PASSAGE TO READ

Septuagesima 1 Cor 9:24-10:5
2/5/23
What comes
to mind when you hear about the history of Israel in the Old Testament? On the one hand, it probably sounds so
distant and different from our own experience.
After all, we don’t have armies laying siege to our cities. We don’t live in the midst of people who
worship Baal or Asherah. For that matter, we don’t even observe the Torah that
God gave to Moses at Mt Sinai. We can
eat any food that we want, and we don’t offer animal sacrifices here at this
altar.
On the other
hand, the history of Israel sounds like a broken record. The very first words the nation speaks to
Moses when God has brought them out Egypt through the Passover, and they are
trapped between the Red Sea and the Egyptian army are: “Is it because there are no graves in Egypt that you have
taken us away to die in the wilderness? What have you done to us in bringing us
out of Egypt? Is not this what we
said to you in Egypt: ‘Leave us alone that we may serve the Egyptians’? For it
would have been better for us to serve the Egyptians than to die in the
wilderness.”

SOURCE DATA
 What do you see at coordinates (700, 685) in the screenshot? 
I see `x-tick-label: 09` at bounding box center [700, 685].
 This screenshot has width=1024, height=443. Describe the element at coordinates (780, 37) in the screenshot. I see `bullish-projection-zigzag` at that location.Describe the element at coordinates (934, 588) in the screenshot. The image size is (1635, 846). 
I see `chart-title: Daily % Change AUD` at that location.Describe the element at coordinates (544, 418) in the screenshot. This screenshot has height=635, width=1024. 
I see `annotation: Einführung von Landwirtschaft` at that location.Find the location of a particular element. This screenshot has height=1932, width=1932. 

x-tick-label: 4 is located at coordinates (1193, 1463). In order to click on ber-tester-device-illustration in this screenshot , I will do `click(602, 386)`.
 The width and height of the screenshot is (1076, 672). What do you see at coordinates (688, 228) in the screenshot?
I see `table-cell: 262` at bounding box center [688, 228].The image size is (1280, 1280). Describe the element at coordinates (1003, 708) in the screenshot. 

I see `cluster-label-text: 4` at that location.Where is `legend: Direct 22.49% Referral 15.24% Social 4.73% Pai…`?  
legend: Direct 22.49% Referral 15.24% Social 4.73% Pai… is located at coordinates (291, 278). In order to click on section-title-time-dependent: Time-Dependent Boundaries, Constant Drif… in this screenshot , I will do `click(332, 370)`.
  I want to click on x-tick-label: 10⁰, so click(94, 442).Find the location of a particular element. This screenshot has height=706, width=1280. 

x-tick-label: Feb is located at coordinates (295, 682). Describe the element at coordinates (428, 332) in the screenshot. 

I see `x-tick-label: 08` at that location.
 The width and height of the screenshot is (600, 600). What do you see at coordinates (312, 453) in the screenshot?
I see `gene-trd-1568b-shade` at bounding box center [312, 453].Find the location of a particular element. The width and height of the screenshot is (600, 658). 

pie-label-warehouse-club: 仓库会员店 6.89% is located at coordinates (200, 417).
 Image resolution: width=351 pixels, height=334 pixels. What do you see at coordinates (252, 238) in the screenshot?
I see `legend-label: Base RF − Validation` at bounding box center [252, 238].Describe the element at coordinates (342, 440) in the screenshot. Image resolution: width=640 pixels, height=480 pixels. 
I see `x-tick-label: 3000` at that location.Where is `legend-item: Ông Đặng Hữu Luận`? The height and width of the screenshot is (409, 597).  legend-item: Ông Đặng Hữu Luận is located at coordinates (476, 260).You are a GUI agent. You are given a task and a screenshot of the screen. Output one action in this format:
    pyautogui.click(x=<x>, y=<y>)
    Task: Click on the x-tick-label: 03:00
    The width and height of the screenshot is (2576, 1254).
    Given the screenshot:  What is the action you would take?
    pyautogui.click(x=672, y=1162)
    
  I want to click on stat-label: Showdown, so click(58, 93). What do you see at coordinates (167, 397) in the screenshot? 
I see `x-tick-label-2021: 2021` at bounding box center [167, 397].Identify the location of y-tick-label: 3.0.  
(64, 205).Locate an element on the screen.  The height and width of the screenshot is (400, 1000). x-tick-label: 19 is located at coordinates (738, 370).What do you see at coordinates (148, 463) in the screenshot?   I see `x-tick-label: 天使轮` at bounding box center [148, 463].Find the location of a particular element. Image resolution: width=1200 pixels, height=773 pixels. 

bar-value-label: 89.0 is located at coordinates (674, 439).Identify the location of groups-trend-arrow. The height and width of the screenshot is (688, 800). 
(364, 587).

WHAT TO WORK ON
**A)** Answer these questions about the sermon:
(i) Which Scripture passage is given with the heading "Septuagesima"?
(ii) Which two gods does the sermon name as worshiped by people we don't live among?
(iii) Where did God give the Torah to Moses?
**B)** Which things does the sermon say "we don't" do or have? List every one.
**C)** Reproduce the part of the sermon that opens with the words containing "Septuagesima 1 Cor" and closes with "our own experience.".
The listing above was taken from a different source.

RESULTS FOR THE EXERCISE
**A)**
(i) 1 Cor 9:24-10:5
(ii) Baal and Asherah
(iii) Mt Sinai

**B)**
- Have armies laying siege to our cities
- Live in the midst of people who worship Baal or Asherah
- Observe the Torah that God gave to Moses at Mt Sinai
- Offer animal sacrifices here at this altar

**C)**
Septuagesima 1 Cor 9:24-10:5
2/5/23
What comes
to mind when you hear about the history of Israel in the Old Testament? On the one hand, it probably sounds so
distant and different from our own experience.